---------- Source material ----------

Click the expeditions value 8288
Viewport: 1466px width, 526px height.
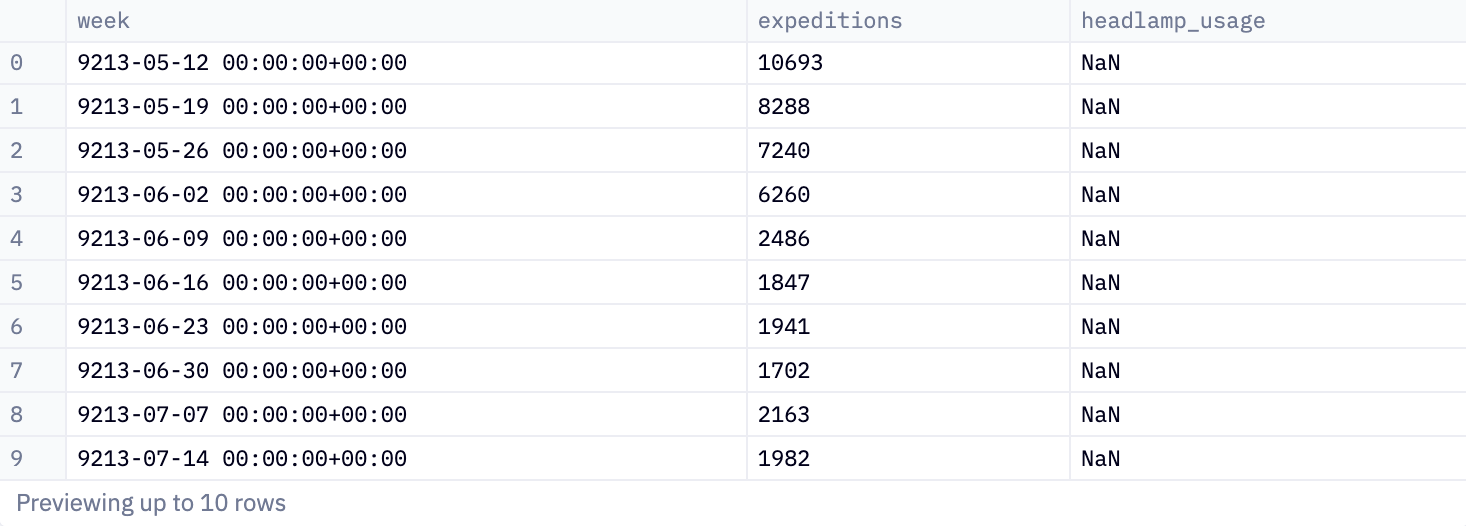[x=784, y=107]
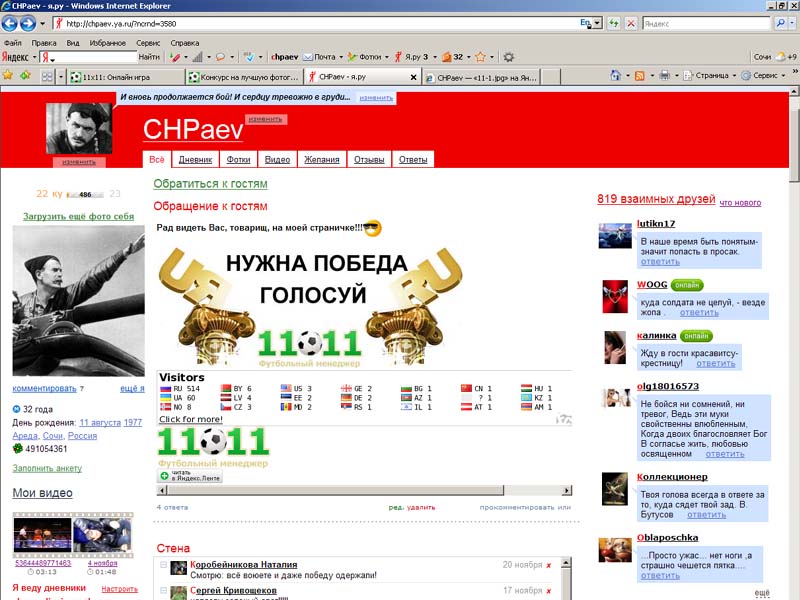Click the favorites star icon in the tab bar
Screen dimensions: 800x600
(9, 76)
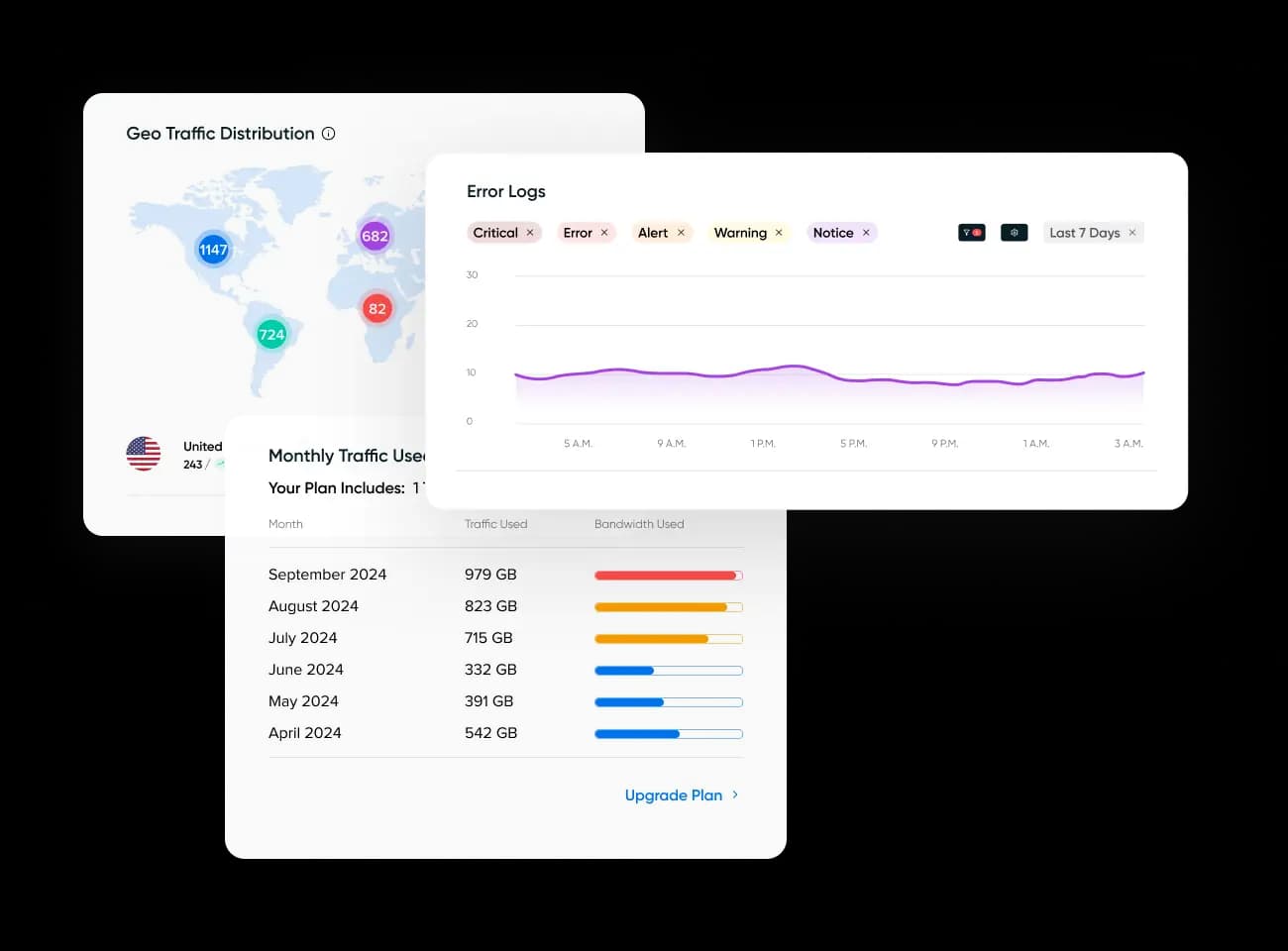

----------

## Task prompt
Your copy should hold every entry exactly as written, but none of the pictures.

## Exercise output
Click the expeditions value 8288
Viewport: 1466px width, 526px height.
[x=784, y=107]
Click the favorites star icon in the tab bar
Screen dimensions: 800x600
(9, 76)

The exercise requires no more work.